Stored records:
#####
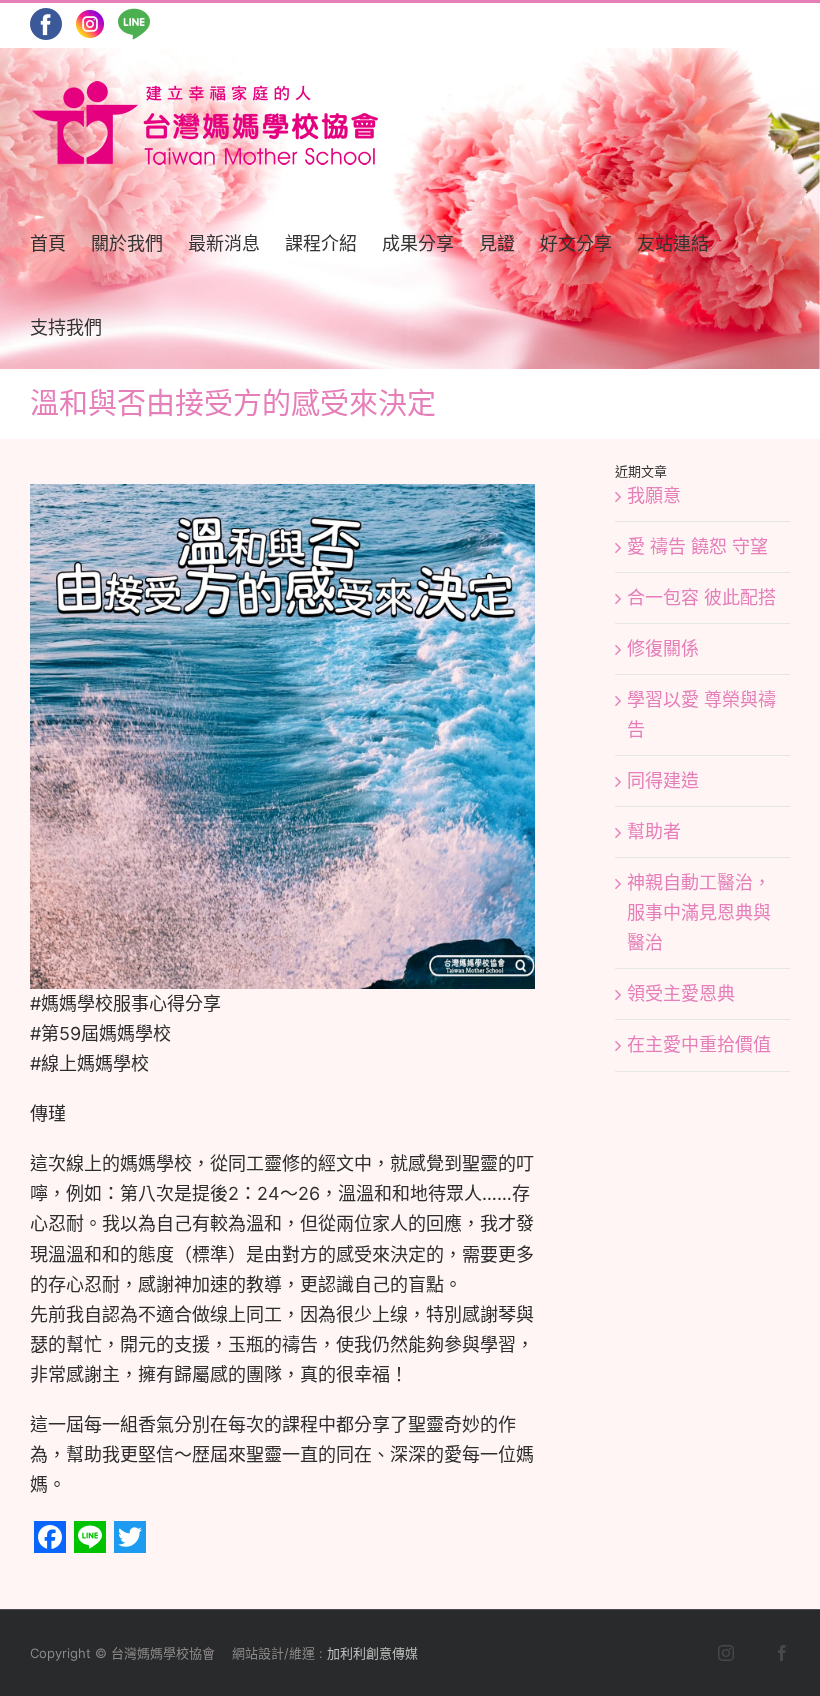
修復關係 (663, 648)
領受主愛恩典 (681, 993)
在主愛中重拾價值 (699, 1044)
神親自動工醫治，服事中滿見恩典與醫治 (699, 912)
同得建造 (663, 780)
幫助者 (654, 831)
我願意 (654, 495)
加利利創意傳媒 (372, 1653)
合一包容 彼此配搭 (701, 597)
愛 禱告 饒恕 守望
#####
Task to carry out: Transcribe all entries above exactly. Omit the pictures.

Solution for this problem:
修復關係 (663, 648)
領受主愛恩典 (681, 993)
在主愛中重拾價值 (699, 1044)
神親自動工醫治，服事中滿見恩典與醫治 (699, 912)
同得建造 (663, 780)
幫助者 (654, 831)
我願意 (654, 495)
加利利創意傳媒 (372, 1653)
合一包容 彼此配搭 (701, 597)
愛 禱告 饒恕 守望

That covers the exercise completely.